What you should do ▸ The first line of the data below and every line after it, through the one with "Click the Endpoint", must be transcribed without change.

Material for the task ▸
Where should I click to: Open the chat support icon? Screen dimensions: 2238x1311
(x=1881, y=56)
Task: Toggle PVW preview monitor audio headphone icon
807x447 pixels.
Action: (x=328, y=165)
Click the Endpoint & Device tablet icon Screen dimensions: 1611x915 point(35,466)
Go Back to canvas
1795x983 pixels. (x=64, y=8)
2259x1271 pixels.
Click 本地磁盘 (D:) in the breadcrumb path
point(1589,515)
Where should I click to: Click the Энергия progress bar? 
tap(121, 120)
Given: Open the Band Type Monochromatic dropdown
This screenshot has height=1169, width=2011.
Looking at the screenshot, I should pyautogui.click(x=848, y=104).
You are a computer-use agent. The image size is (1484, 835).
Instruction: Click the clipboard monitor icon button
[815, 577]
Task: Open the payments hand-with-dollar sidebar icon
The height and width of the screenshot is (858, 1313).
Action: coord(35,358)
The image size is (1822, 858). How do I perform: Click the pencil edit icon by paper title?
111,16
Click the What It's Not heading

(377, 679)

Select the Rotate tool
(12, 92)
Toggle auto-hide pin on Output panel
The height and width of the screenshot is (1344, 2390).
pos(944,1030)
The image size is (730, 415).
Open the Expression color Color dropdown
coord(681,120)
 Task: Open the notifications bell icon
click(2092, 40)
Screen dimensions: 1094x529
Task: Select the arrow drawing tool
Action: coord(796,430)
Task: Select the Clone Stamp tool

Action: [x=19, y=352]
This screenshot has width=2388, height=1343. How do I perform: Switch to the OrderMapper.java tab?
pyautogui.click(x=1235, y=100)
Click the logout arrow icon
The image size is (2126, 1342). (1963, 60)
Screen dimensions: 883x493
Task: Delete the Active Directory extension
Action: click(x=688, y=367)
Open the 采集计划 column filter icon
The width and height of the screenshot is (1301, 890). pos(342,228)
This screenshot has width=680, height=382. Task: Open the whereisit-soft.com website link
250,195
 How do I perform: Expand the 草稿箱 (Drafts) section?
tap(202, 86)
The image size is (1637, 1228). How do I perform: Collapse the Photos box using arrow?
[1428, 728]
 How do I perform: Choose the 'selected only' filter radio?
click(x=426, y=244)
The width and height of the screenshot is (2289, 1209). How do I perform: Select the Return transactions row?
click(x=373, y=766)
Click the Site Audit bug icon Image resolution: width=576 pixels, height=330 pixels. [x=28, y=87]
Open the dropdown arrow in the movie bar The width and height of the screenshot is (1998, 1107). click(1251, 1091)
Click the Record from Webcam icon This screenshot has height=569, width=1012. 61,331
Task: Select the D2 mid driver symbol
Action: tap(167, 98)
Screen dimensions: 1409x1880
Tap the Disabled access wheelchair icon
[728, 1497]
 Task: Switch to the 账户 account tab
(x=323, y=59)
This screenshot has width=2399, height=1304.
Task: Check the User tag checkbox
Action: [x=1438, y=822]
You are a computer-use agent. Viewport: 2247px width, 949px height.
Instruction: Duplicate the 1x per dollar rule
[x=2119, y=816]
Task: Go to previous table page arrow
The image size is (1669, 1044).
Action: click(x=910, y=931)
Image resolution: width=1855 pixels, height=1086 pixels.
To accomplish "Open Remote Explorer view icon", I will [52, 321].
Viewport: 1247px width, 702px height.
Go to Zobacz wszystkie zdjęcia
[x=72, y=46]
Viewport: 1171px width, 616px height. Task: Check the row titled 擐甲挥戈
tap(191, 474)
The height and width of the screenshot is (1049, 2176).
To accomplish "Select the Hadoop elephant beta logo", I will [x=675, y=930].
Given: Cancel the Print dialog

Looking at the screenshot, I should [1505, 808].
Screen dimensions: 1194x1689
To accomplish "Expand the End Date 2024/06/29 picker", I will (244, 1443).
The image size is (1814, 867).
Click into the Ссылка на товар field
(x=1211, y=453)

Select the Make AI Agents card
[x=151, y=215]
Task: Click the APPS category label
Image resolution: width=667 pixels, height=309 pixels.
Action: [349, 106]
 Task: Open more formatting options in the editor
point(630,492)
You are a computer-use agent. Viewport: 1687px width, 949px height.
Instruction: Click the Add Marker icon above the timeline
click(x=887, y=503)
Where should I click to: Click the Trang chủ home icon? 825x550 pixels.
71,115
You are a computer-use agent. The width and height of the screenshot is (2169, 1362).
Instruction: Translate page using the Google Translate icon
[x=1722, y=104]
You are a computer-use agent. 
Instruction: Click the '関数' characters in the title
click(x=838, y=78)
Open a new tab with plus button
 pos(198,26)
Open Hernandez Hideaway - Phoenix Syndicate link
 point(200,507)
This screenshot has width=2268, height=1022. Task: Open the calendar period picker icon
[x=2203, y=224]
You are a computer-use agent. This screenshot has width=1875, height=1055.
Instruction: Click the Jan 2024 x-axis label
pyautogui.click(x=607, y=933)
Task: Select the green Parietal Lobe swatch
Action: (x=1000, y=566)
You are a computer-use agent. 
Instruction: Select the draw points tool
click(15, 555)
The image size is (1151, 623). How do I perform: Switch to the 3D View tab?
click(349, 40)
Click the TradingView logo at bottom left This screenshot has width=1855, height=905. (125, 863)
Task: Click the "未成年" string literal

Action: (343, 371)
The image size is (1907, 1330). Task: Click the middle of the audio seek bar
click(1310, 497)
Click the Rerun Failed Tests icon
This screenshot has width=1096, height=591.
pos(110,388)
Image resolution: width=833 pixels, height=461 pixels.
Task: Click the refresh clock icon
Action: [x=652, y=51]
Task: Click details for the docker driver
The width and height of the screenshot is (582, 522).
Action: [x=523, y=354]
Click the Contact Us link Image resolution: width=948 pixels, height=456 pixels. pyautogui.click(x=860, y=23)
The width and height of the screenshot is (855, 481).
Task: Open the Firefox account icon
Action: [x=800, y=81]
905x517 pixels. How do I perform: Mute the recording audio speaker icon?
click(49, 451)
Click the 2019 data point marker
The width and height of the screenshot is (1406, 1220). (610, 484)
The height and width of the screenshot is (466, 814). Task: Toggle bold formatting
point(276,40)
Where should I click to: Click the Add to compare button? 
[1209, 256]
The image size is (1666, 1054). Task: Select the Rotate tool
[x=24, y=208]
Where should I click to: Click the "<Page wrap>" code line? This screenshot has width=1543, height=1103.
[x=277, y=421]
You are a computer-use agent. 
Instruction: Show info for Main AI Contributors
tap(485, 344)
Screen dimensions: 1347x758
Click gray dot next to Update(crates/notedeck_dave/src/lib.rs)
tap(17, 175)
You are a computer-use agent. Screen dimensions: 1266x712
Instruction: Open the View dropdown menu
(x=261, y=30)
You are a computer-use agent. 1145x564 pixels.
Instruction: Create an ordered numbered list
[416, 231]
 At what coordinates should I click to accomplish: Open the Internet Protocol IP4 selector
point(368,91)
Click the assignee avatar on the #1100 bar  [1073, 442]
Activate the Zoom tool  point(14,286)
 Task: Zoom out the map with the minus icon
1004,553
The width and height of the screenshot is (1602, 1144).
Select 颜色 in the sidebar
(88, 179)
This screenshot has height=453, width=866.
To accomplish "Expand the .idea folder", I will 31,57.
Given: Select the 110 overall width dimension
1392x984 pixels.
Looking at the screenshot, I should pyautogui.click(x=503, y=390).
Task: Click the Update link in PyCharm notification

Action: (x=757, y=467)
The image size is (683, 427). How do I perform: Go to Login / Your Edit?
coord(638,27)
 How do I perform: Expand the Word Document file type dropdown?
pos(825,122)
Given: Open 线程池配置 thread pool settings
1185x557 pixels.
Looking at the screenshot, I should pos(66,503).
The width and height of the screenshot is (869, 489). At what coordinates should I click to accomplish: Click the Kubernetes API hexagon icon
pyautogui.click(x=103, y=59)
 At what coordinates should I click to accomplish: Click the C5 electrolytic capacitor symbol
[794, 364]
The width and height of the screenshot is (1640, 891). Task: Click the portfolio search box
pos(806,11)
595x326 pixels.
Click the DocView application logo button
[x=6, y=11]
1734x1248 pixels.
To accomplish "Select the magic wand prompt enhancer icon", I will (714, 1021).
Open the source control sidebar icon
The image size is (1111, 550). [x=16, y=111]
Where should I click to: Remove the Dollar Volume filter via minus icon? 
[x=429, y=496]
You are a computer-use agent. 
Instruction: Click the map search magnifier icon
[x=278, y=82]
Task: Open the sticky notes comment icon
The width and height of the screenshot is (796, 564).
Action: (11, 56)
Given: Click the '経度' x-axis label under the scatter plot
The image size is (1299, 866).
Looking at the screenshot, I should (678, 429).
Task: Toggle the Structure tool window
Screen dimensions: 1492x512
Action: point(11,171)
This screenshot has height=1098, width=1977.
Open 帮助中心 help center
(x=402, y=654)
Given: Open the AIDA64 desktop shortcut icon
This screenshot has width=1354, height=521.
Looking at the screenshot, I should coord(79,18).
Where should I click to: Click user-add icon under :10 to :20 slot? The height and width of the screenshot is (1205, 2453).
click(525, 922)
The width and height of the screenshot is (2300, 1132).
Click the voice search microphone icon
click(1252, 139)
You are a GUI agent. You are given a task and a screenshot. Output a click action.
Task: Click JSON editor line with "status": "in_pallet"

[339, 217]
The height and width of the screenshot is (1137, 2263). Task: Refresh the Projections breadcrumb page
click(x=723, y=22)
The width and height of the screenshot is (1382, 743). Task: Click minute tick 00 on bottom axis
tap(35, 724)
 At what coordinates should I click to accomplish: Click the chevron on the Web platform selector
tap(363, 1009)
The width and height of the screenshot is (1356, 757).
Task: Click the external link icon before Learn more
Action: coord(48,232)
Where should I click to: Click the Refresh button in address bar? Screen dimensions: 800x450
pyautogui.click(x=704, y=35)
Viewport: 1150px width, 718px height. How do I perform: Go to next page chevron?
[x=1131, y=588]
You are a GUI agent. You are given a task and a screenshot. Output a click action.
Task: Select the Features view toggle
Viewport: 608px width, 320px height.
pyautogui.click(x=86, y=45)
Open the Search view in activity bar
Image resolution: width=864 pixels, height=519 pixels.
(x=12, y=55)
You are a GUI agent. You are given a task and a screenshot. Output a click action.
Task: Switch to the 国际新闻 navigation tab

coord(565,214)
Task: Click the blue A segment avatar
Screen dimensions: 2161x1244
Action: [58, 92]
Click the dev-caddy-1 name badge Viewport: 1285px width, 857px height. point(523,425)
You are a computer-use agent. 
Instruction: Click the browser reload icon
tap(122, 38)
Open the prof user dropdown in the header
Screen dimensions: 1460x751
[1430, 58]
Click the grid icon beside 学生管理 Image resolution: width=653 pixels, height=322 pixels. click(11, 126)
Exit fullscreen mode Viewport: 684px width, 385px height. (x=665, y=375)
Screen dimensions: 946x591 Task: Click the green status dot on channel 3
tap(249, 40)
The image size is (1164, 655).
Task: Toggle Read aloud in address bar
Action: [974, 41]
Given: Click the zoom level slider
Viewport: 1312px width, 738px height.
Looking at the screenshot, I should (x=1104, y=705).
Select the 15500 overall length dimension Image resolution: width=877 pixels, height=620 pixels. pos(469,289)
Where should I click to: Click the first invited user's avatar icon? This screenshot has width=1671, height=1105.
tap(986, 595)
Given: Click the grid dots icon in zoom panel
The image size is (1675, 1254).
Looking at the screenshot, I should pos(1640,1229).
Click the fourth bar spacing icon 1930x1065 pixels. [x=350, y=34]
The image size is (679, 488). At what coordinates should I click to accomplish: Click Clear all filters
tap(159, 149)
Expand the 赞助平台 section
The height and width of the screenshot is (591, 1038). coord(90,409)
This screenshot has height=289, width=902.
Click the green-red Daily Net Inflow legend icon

Your solution ▸
Where should I click to: Open the chat support icon? Screen dimensions: 2238x1311
(x=1881, y=56)
Task: Toggle PVW preview monitor audio headphone icon
807x447 pixels.
Action: (x=328, y=165)
Click the Endpoint & Device tablet icon Screen dimensions: 1611x915 point(35,466)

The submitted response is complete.